Throughout the book Geisler developed syllogisms for and against the existence of God as well as other arguments concerning theodicy; he explained each of them and responded to them with his biblical and rational perspective. I agreed with most of them. His headings were bold with larger font; this aspect allows the reader to locate points easily.

I recognize that Geisler is a soft-determinist because I have read a multi-view book on predestination and free will that Geisler has contributed to. There are slight differences in our theology, but this did not deter me from reading this book. I wanted to read his perspective, and will soon read many other perspectives. There is great value in reading what others think; it helps to refine one’s thinking and theology. I respect Geisler as an authority on the Bible, theology, and apologetics; he has written many books. It would be foolish to neglect a theodicy from such a respected and prolific Christian writer.

Geisler included in his theodicy a chapter discussing hell. I appreciate that he has chosen to write about hell. The idea of hell is not comfortable to think about, but as we discuss theology and theodicy we cannot avoid hell. There are those who consider hell too great a punishment and many reject God on this basis. There is no perfect theodicy, but a theodicy is best developed when hell is taken into consideration. Hell is suffering. The book included a chapter explaining inclusivism and exclusivism, these are also very important when developing a theodicy. Even though theodicy attempts to explain the reality of a benevolent God and evil, one cannot deny that there is a necessary explanation for how God relates to people in the process of our lives.

Despite Geisler’s efforts to write comprehensively he failed to develop a view on the suffering of Christ and the evil that took place at his trial and sacrifice. A theodicy is incomplete when it excludes the suffering of Christ. I believe the compassionate movement of God, and the suffering of Christ is foundational for a theodicy.

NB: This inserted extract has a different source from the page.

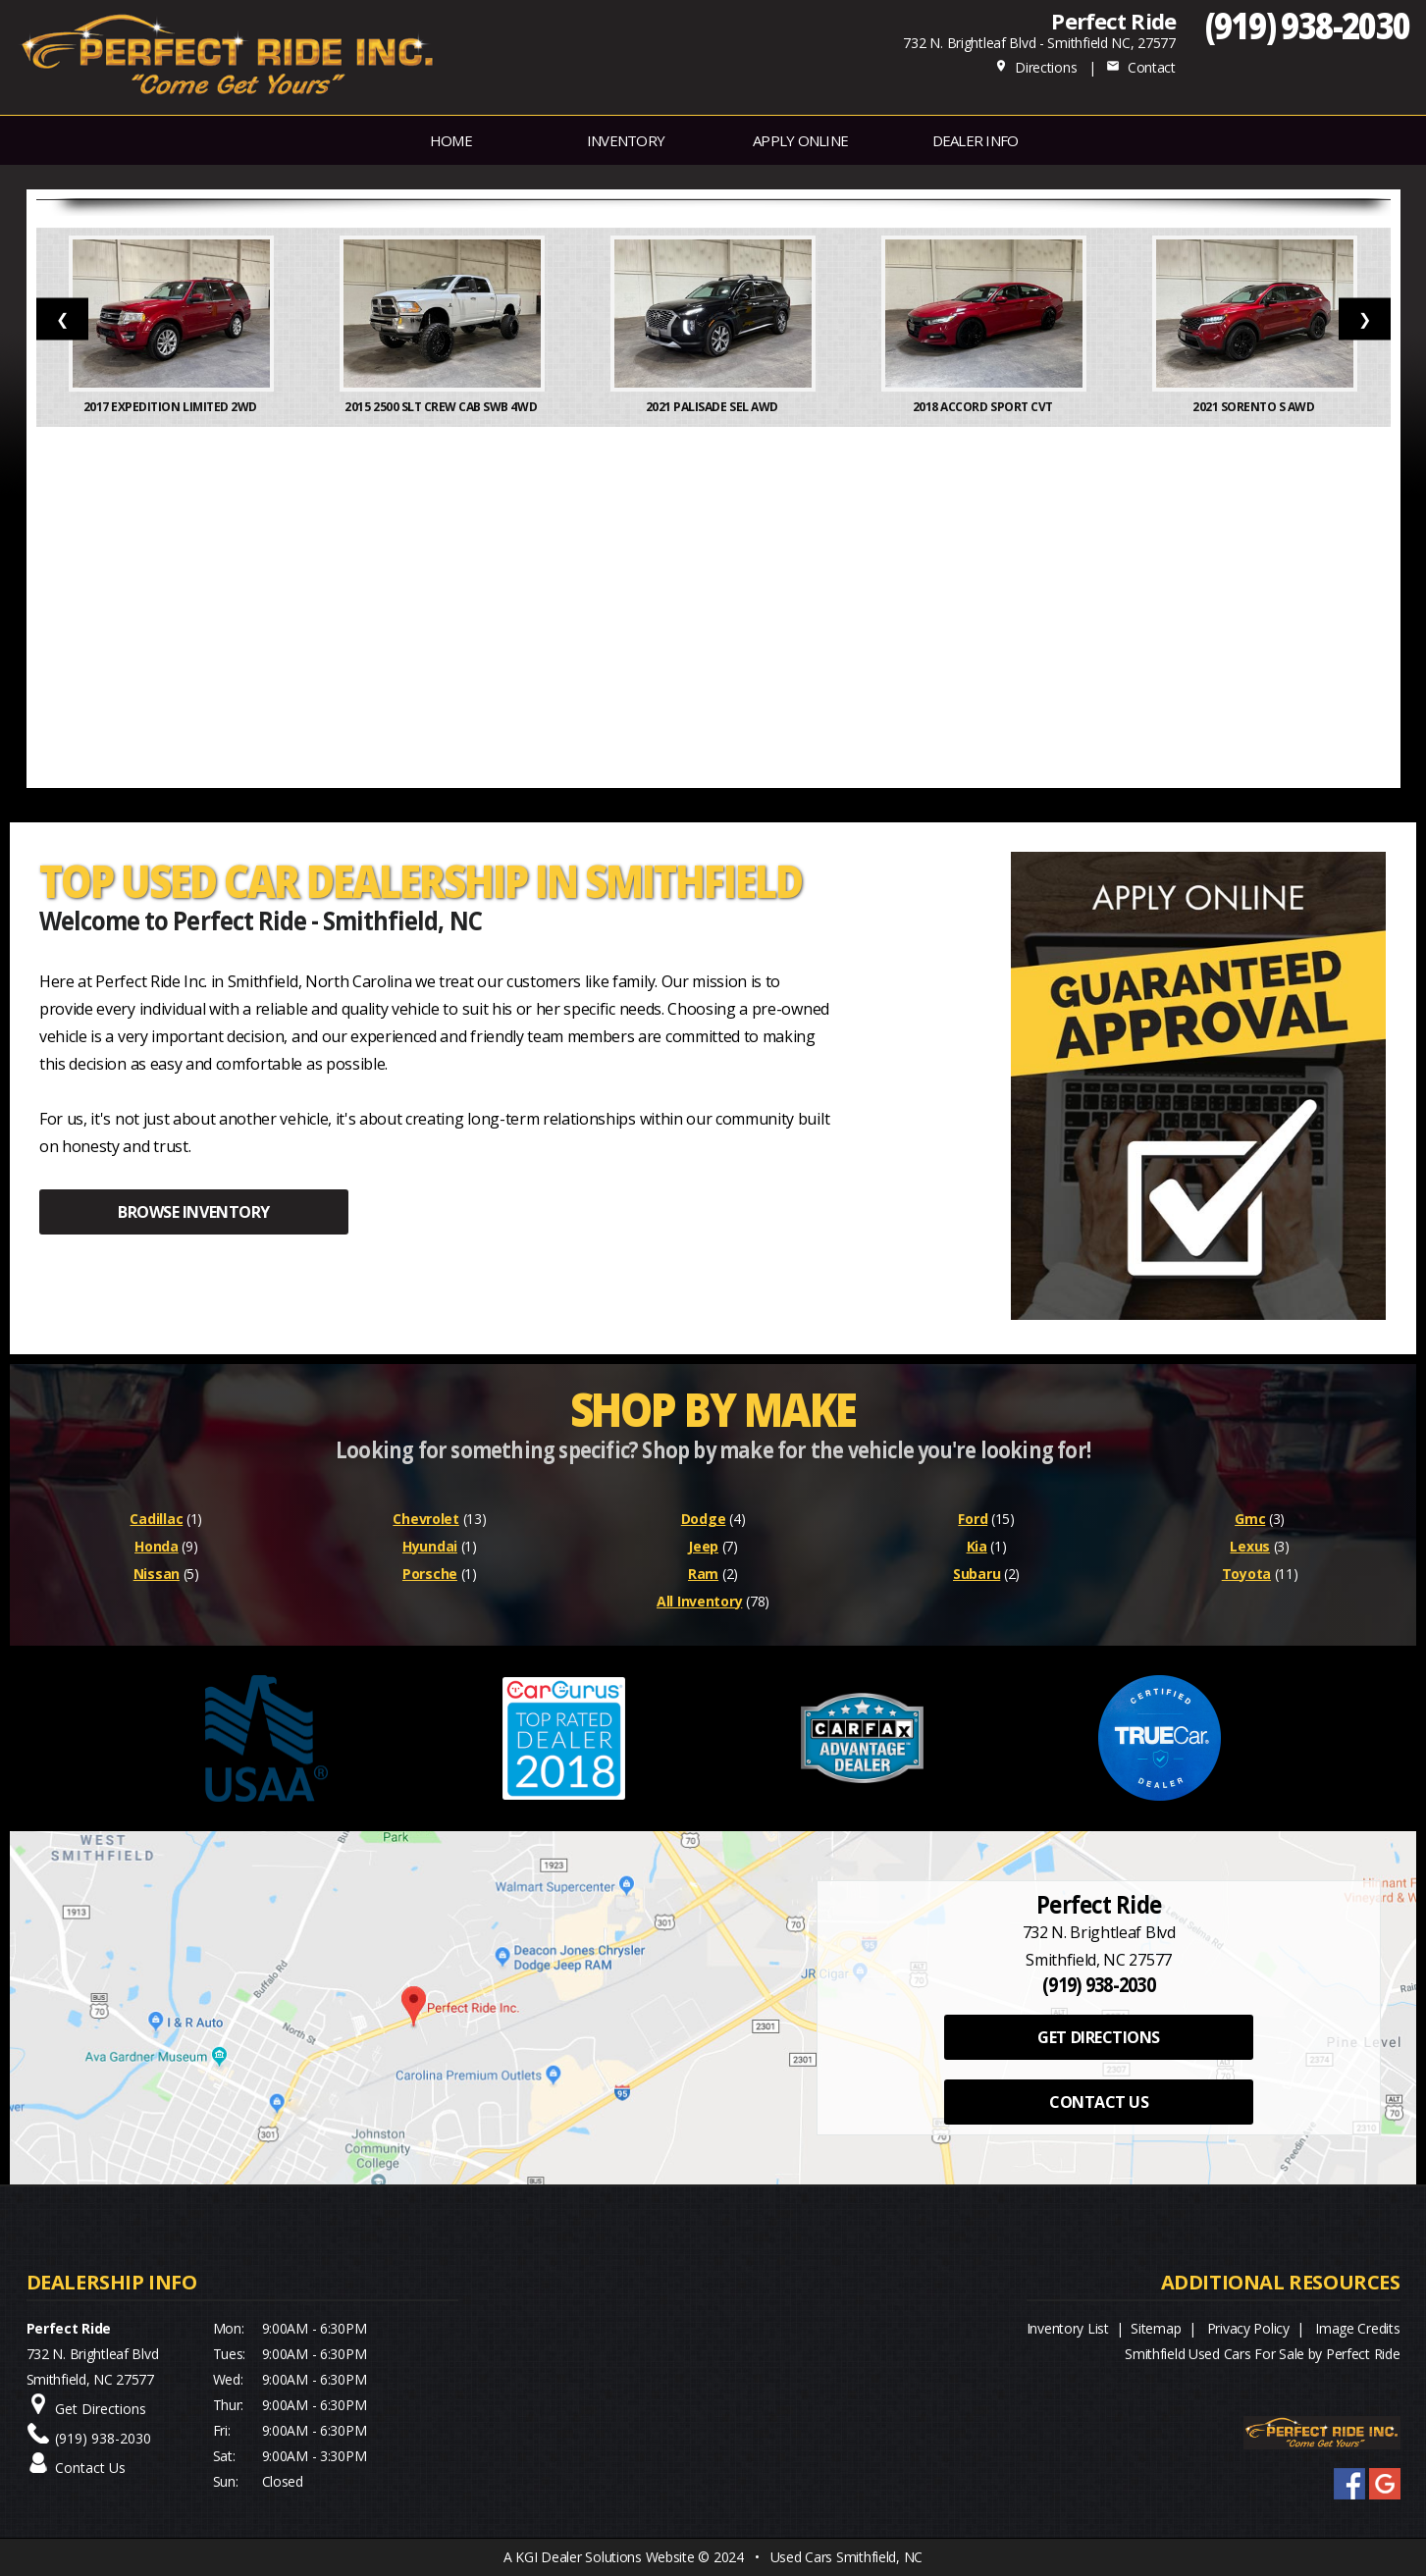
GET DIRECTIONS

As I expected Geisler slightly contradicts himself, this happens as a result of his soft-determinism. He wants to avoid blaming God as the source for evil; in fact he does this by attributing suffering to the fall of Satan and man. Yet, he also writes, “God has a good purpose for everything He does or permits. Hence we know for sure that there is a good purpose for all suffering – including the apparently unjust or innocent kinds.” (P49) Geisler is advocating a greater good theodicy, a theodicy, that at the moment I am unwilling to accept, as it is currently defined. He also suggests that all of God’s creation was perfect at the moment of creation. This claim I refute based upon the reality that God is the only Perfect Being. Perfection is one attribute that God did not share when He created man in His own image. This may be a matter of semantics, however I affirm what Scriptures say about God’s creation of man, very good.

As I begin the development of my own theodicy I am encouraged to see that even scholars neglect some necessary truths. Books are tools in my toolbox; I am blessed with another tool. Overall this book is a great resource; even though Geisler and I differ in some areas I also recognize that I have much to learn. As I consider what others write my own views are challenged. It was refreshing to read a book that did not include so much philosophical and theological jargon. Many authors write their theodicy in a complicated manner and as a result I am mentally exhausted. I did not feel overwhelmed as I read Geisler’s book, and I am glad that he simplified the material in such a way that one does not have to be a scholar to understand the material.

Geisler, Norman L. If God, Why Evil? Minneapolis, Minnesota: Bethany House Publishers, 2011.